David R Newman

**Name of the Vulnerable Software and Affected Versions** EPrints version 3.4.2 **Description** The issue exposes a reflected XSS opportunity via a cgi/cal URI. **Recommendations** For EPrints version 3.4.2, update to a newer version that contains a fix for this issue.

**Name of the Vulnerable Software and Affected Versions** EPrints version 3.4.2 **Description** The issue allows for a reflected XSS opportunity. This is due to the dataset parameter in the "cgi/dataset dictionary" URI being vulnerable. **Recommendations** For EPrints version 3.4.2, update to a newer version that contains a fix for this issue.

**Name of the Vulnerable Software and Affected Versions** EPrints version 3.4.2 **Description** The issue allows remote attackers to read arbitrary files and possibly execute commands by providing crafted JSON or XML input to the "cgi/ajax/phrase" API endpoint. **Recommendations** For EPrints version 3.4.2, consider restricting access to the cgi/ajax/phrase URI until a patch is available. As a temporary workaround, avoid using the cgi/ajax/phrase endpoint with JSON or XML input to minimize the risk of exploitation.
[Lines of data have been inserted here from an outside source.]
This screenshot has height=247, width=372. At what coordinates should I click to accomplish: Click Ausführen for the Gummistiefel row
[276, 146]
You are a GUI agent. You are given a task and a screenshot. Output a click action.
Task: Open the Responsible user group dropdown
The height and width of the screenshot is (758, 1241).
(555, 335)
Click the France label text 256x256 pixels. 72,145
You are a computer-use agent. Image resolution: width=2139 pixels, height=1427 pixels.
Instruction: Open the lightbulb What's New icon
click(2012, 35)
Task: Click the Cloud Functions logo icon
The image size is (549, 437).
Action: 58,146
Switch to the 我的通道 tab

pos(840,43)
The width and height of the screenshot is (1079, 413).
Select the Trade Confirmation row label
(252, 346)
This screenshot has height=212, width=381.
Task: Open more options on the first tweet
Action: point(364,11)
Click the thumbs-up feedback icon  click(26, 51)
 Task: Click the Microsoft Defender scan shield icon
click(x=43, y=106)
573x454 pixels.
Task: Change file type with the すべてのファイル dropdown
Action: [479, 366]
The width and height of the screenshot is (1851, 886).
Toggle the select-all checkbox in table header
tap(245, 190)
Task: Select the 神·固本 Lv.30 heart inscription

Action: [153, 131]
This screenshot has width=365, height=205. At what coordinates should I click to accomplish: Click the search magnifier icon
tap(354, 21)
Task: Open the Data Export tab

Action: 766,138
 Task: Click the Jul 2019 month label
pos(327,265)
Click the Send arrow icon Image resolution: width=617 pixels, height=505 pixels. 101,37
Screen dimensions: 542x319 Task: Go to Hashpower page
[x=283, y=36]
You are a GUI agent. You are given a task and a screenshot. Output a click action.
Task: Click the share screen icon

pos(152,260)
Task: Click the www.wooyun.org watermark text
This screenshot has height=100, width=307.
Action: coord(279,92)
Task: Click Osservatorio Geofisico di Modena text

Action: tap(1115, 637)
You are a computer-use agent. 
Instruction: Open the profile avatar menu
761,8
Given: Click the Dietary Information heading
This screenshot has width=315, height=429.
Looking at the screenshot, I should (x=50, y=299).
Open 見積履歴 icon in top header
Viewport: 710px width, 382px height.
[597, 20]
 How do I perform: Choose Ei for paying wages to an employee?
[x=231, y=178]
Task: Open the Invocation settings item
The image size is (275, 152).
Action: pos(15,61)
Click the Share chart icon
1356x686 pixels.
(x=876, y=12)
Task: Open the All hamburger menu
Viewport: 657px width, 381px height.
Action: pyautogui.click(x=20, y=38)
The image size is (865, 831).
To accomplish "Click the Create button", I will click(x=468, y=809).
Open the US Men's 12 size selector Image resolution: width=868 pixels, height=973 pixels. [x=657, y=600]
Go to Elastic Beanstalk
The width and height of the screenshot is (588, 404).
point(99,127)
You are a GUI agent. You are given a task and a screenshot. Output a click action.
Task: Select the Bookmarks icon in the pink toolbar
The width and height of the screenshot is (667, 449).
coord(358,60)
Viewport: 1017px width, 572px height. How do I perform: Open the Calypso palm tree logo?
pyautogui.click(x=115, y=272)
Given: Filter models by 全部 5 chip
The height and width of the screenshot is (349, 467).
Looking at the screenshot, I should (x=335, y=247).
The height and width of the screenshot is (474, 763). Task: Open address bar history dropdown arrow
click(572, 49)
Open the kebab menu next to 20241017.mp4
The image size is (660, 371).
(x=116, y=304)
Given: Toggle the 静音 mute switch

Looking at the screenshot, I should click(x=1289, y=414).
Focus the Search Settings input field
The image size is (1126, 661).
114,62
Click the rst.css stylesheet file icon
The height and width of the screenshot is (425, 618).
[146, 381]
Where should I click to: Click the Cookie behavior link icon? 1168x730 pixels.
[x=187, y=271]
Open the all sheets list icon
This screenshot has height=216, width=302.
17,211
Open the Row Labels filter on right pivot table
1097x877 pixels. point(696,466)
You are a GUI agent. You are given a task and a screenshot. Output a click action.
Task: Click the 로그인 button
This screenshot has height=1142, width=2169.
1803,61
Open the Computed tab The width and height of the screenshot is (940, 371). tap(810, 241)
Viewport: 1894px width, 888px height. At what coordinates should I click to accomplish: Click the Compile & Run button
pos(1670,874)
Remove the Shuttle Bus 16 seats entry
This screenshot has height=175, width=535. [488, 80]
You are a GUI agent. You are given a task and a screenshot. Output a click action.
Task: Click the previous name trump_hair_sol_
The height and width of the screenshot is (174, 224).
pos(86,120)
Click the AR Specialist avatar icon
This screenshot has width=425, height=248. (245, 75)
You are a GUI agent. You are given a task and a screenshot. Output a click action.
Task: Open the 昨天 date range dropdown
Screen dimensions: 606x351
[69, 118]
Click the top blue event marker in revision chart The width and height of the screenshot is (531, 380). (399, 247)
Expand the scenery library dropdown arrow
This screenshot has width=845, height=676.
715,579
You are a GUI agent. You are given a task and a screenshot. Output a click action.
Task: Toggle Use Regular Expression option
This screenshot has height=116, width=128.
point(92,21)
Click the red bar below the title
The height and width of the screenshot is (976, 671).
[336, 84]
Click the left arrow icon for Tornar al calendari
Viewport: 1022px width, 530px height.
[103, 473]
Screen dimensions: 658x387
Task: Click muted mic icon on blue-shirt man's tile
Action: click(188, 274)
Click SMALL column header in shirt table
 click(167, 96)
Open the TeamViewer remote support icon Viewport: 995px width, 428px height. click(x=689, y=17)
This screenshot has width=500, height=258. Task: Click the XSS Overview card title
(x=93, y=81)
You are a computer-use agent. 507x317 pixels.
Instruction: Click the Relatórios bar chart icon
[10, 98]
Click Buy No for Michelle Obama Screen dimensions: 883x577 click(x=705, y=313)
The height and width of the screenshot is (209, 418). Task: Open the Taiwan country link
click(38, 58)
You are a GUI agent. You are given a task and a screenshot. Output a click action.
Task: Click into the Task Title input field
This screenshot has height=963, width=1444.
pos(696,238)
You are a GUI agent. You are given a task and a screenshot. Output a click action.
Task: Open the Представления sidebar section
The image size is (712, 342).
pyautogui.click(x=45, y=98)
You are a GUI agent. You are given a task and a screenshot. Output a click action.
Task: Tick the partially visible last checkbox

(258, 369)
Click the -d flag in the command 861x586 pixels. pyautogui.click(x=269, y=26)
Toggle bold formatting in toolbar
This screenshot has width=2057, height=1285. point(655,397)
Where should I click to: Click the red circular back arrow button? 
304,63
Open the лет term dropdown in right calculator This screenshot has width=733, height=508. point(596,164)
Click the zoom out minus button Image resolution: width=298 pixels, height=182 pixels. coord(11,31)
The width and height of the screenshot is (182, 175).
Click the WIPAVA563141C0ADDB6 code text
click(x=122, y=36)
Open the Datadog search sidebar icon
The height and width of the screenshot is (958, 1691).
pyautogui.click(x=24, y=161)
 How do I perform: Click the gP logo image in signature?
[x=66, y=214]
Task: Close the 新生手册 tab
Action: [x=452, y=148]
**Name of the Vulnerable Software and Affected Versions** EPrints version 3.4.2 **Description** The issue allows remote attackers to execute arbitrary commands via crafted input to the `verb` parameter in a "cgi/toolbox/toolbox" URI. This can lead to unauthorized access and control of the system. **Recommendations** For EPrints version 3.4.2, consider restricting access to the "cgi/toolbox/toolbox" URI until a patch is available. As a temporary workaround, avoid using the `verb` parameter in the affected URI to minimize the risk of exploitation. At the moment, there is no information about a newer version that contains a fix for this vulnerability.